Les religions gagneraient à parler de mode, assure le théologien Alberto Fabio Ambrosio, codirecteur au Collège des Bernardins du séminaire « Ecologie de la mode : vers de nouvelles vertus », et auteur de Mode et Religion. Habiller le sacré, sacraliser le look (Hermann, 2024) et de Théologie de la mode. Dieu trois fois tailleur (Hermann, 2021). Alors que s’ouvre la Paris Fashion Week (23 septembre-1er octobre), ce religieux dominicain appelle, dans un entretien au Monde, les cultes à inventer une « nouvelle pudeur », non plus en contrôlant ce que couvrent ou non nos vêtements sur nos corps, mais en s’engageant contre « l’injustice esthétiquo-économique et environnementale » que suscite l’industrie de la mode.

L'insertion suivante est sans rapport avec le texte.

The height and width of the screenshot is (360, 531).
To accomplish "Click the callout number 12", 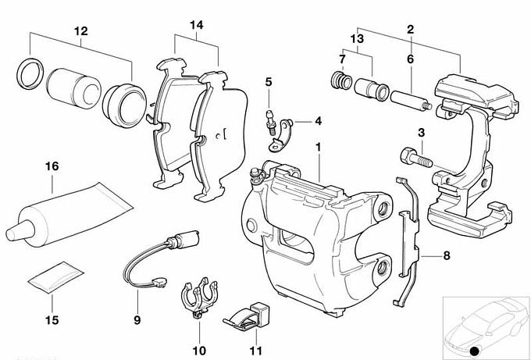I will point(81,31).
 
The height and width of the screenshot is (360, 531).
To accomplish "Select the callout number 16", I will point(52,166).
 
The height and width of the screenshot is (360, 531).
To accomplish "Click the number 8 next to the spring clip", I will point(446,255).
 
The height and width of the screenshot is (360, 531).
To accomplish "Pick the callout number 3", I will point(421,134).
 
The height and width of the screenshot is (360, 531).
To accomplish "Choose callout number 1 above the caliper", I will point(318,147).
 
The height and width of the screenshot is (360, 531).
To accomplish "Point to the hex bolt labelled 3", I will point(413,157).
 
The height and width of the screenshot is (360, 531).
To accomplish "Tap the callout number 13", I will point(358,38).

La mode n’est-elle pas un sujet futile pour un théologien habitué à discourir sur Dieu ?
La mode est un phénomène social, économique, politique et esthétique incontournable pour comprendre les sociétés contemporaines. Il suffit de regarder les chiffres de l’industrie du textile [1 530 milliards de dollars de chiffre d’affaires dans le monde en 2022] pour comprendre à quel point la mode est un phénomène qui fait vivre la société. En tant que théologien, je travaille sur des phénomènes sociaux globalisants, totalisants, c’est-à-dire qui concernent tant l’individu que la collectivité. Or, c’est le cas de la mode comme de la religion.
Les deux peuvent réenchanter une existence : des individus trouvent du sens à leur vie à travers l’expérience esthétique et culturelle vécue grâce au vêtement. L’habillement et la mode sont deux éléments fondamentaux du langage en société. Chaque individu se définit par le vêtement qu’il porte – l’habit fait le moine. Or, si je me laisse porter par le langage des marques, par les icônes de la mode, si acheter de nouveaux produits me procure du plaisir ou un sentiment de bien-être et si j’attends les nouvelles tendances comme des oracles, alors la mode se profile comme un système de sens. La mode donne des lignes à suivre, fait se sentir bien, voire donne du bonheur et sème, en ce sens, des grains de salut.
Il s’agit aussi d’une industrie polluante, notamment à travers la fast-fashion, qui incite à l’achat régulier et au gaspillage. Quel regard portez-vous sur ce phénomène mondial ?
Les vêtements de la fast-fashion incitent effectivement à consommer et favorisent l’exploitation de la planète et de ressources humaines à bas coût. Mais il ne faut pas mésestimer l’impact de la haute couture et du luxe. Ce sont ces dernières qui font les tendances et entretiennent une forme de tension esthétique, faite de changements continuels. La fast-fashion est une réponse populaire à ce phénomène.